Андрей на кухне — сумка раскрыта на стуле, внутри спецовка, термос, документы. Чай с мёдом пил быстро, по-своему — положил две ложки, размешал один раз и оставил. На дне чашки мёд всегда оседал тёмным, густым слоем. Бутерброд с сыром — в два откуса, почти не жуя. Между глотками — инструкции.
— Кириллу позвони вечером. Узнай, добрался ли.
— Позвоню.
— Марине скажи — пусть шапку возьмёт. По ночам холодно.
— Июнь, Андрей.
— Ночью всё равно холодно.
Факт. Ночью холодно. Кириллу позвонить. Шапку взять. Кран в ванной подтекает, починит, когда вернётся. Мир стоит на коротких фразах, и Андрей — его инженер-эксплуатационщик.
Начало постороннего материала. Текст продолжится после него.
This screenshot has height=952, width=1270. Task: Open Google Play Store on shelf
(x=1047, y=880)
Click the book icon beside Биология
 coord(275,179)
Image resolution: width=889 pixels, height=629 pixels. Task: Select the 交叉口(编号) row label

Он встал, ополоснул чашку — привычка: сам моет за собой, не оставляет. Вытер руки полотенцем, аккуратно повесил обратно — ровно, по центру перекладины. Потом остановился.
— Лен.
Я подняла голову от стола, где собирала Маринкины фломастеры в коробку.
— Что?
Он стоял у раковины, большой, широкоплечий, в синей полосатой рубашке — у него три одинаковых, покупает разом, чтобы не думать. Потёр переносицу. Его привычка — когда не находит слов. Бывает редко. Ему обычно слов хватает.
— Если что — звони.
— Если что — это что?
Он помолчал. Пожал плечами.
— Не знаю. Просто звони.
И пошёл в коридор. А я сидела и думала: он почувствовал что-то. Не понял, не назвал, но почувствовал. Как сейсмограф на станции — стрелка дрогнула, а землетрясения нет. Или есть, но далеко. Так далеко, что на поверхности не видно.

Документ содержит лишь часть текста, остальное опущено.